**Set task:**
Format the records as a JSON list of strings, one string per line, leaving out blank lines. Begin at the first line of the records and stop after the line containing "click(476, 57)".

**Task data:**
## BEGIN
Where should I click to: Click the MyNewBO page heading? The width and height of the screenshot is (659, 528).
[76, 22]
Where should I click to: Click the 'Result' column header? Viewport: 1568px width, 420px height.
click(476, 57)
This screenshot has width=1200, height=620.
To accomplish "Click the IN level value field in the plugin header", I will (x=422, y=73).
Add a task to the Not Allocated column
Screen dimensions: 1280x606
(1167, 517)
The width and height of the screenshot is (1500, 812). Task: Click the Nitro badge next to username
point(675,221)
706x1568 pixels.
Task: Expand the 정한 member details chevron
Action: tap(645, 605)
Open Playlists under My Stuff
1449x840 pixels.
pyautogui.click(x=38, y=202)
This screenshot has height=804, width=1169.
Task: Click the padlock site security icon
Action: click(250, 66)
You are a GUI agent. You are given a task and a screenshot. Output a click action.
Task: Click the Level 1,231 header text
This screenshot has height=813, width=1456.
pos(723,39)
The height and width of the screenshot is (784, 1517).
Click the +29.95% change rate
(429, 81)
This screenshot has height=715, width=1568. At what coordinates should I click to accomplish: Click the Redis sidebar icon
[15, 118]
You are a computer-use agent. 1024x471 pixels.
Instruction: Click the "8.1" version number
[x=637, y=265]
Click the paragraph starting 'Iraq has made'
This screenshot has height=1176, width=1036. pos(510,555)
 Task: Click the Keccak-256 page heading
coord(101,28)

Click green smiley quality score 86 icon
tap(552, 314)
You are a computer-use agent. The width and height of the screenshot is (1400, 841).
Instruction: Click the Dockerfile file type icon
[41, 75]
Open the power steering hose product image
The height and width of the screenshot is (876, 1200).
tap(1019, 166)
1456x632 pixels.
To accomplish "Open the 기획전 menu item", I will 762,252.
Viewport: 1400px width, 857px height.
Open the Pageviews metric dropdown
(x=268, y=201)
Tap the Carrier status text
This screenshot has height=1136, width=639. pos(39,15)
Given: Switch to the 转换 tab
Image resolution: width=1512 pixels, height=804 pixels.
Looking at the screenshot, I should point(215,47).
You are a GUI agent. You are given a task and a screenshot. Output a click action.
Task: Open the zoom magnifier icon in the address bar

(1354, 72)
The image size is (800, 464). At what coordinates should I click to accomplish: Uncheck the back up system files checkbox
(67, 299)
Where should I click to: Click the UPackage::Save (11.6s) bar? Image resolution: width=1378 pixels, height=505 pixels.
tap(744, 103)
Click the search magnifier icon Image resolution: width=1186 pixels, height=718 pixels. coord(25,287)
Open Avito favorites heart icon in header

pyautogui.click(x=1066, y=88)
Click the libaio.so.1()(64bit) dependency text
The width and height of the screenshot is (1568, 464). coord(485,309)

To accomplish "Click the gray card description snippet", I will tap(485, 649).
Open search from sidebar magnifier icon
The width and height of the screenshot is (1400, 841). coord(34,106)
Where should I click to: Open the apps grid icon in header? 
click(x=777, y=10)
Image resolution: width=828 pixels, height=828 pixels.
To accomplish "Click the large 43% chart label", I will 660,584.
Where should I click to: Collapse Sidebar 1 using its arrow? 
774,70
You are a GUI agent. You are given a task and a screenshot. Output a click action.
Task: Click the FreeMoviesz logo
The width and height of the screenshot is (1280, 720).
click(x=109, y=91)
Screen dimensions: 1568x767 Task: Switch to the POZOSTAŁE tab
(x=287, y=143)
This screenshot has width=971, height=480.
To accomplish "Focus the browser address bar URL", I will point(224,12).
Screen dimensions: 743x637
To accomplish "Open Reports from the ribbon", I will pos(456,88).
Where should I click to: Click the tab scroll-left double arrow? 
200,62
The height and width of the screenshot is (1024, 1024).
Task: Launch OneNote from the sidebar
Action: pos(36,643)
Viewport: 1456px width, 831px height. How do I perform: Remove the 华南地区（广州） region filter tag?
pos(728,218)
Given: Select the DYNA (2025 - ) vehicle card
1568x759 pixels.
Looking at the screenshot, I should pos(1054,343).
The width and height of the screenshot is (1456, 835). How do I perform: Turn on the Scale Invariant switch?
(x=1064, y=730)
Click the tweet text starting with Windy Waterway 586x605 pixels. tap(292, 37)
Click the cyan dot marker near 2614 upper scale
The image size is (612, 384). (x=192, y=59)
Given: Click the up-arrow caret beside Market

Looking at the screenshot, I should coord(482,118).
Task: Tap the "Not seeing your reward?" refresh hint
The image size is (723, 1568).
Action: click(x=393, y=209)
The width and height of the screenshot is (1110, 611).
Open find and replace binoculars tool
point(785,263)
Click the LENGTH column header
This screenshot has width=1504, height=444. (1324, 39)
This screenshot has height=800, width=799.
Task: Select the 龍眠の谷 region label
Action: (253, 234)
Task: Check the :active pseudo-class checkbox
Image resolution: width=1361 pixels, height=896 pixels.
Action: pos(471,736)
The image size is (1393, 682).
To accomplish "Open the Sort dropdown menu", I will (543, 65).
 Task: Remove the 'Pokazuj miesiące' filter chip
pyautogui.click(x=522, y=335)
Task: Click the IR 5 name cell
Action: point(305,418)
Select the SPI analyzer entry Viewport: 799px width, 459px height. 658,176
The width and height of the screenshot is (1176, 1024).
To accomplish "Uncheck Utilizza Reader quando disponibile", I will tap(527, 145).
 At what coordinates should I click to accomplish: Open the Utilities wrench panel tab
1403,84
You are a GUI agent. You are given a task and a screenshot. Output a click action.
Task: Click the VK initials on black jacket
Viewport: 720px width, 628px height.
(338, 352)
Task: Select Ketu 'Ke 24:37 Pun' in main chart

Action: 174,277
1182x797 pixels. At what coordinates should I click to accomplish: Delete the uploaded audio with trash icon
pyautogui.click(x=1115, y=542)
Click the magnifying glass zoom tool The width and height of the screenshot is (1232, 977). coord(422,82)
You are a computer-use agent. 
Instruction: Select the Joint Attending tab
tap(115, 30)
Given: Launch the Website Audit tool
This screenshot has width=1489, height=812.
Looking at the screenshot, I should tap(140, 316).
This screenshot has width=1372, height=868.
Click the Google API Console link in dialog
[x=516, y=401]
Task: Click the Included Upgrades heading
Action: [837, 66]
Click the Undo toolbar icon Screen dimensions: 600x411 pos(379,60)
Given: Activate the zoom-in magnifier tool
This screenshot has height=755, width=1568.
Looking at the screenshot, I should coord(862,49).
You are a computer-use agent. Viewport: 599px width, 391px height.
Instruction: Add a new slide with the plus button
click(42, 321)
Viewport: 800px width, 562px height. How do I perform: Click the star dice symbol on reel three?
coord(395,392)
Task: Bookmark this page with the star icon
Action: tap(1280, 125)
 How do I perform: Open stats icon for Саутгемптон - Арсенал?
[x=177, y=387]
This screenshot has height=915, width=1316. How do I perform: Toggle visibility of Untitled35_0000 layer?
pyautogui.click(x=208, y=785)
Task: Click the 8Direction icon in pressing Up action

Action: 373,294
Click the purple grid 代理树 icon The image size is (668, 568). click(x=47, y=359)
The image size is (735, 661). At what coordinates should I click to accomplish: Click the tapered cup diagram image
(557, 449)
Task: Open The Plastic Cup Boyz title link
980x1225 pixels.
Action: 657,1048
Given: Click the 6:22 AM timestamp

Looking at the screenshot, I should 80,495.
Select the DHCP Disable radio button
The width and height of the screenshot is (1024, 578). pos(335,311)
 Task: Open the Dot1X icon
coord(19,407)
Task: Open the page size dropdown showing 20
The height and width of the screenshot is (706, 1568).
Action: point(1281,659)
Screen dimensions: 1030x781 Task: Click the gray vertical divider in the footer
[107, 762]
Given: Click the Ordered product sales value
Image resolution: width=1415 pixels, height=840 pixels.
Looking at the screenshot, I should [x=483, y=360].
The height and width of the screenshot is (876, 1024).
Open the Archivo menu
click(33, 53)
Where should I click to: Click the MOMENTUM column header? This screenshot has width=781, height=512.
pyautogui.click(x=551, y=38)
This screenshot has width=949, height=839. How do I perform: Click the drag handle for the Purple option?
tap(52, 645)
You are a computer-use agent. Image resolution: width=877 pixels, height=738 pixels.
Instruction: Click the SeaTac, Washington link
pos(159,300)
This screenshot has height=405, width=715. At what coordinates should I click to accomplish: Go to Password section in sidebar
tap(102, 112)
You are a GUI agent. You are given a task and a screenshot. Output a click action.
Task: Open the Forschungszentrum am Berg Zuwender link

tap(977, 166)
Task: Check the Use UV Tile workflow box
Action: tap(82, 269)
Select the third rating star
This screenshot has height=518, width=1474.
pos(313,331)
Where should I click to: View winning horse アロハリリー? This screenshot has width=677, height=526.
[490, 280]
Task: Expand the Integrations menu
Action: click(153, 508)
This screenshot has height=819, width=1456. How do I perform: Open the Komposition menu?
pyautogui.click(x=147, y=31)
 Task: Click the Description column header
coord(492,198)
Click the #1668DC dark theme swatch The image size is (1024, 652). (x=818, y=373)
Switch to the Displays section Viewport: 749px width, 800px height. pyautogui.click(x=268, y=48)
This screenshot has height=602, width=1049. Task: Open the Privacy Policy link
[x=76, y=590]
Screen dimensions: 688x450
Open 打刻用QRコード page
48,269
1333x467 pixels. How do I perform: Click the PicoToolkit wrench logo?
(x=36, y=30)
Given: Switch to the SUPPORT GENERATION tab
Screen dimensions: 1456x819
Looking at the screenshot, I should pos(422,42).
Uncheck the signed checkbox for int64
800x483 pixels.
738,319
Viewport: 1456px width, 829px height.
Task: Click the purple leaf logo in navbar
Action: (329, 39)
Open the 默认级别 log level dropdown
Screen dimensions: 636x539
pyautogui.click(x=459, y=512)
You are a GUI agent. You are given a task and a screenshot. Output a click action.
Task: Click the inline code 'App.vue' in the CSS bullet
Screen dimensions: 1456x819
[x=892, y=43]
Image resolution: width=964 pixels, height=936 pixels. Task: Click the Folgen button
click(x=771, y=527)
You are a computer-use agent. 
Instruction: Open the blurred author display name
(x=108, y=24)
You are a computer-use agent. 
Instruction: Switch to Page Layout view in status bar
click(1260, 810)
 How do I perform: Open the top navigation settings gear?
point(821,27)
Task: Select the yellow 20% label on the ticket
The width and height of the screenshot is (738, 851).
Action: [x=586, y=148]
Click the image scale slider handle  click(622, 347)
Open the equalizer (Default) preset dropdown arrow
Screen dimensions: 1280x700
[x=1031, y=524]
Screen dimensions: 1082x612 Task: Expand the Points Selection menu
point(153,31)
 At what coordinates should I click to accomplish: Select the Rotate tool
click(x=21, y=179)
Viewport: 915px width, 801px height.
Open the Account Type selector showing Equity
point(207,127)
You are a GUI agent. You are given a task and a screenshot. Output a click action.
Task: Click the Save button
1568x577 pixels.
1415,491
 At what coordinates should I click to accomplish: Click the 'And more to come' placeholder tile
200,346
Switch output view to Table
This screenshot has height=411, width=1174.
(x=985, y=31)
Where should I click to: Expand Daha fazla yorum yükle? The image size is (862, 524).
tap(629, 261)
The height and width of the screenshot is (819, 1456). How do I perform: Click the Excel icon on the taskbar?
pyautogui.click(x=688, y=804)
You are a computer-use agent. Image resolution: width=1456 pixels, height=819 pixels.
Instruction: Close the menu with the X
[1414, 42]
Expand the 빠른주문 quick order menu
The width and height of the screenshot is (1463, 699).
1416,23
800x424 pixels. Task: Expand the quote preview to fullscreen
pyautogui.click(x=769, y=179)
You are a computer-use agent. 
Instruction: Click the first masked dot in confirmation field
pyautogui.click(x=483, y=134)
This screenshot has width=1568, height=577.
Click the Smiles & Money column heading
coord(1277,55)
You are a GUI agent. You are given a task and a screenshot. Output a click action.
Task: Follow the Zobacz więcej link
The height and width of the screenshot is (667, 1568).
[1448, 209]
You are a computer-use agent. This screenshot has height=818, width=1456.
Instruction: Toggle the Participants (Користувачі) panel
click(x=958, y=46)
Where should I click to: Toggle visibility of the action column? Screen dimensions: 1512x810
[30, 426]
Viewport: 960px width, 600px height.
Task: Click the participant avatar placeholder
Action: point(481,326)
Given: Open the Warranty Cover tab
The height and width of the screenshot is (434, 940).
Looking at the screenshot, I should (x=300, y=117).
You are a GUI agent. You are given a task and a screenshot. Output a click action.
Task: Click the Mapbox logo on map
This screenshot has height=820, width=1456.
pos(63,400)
## END
**Answer to the task:**
[
  "Where should I click to: Click the MyNewBO page heading? The width and height of the screenshot is (659, 528).",
  "[76, 22]",
  "Where should I click to: Click the 'Result' column header? Viewport: 1568px width, 420px height.",
  "click(476, 57)"
]